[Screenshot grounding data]

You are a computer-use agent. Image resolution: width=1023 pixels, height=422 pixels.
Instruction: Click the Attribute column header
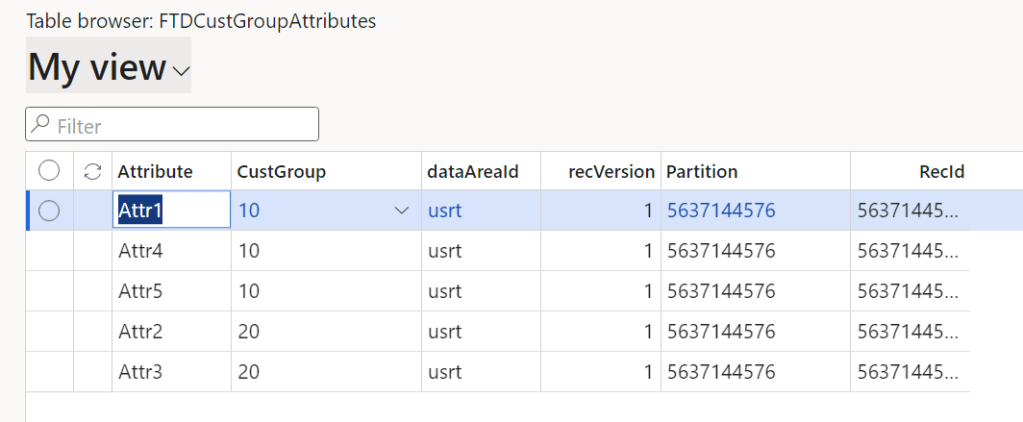(x=155, y=172)
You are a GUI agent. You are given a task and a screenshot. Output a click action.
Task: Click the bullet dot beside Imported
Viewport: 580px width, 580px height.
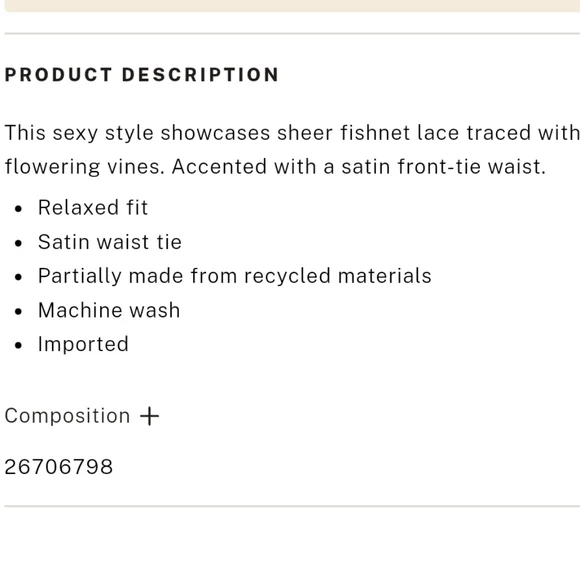pos(18,345)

▶ What you should do: Where an entry contains an image, skip the image and write out the rest exactly.

▶ Answer space:
You are a computer-use agent. Image resolution: width=1023 pixels, height=422 pixels.
Instruction: Click the Attribute column header
(x=155, y=172)
You are a GUI agent. You are given a task and a screenshot. Output a click action.
Task: Click the bullet dot beside Imported
Viewport: 580px width, 580px height.
pos(18,345)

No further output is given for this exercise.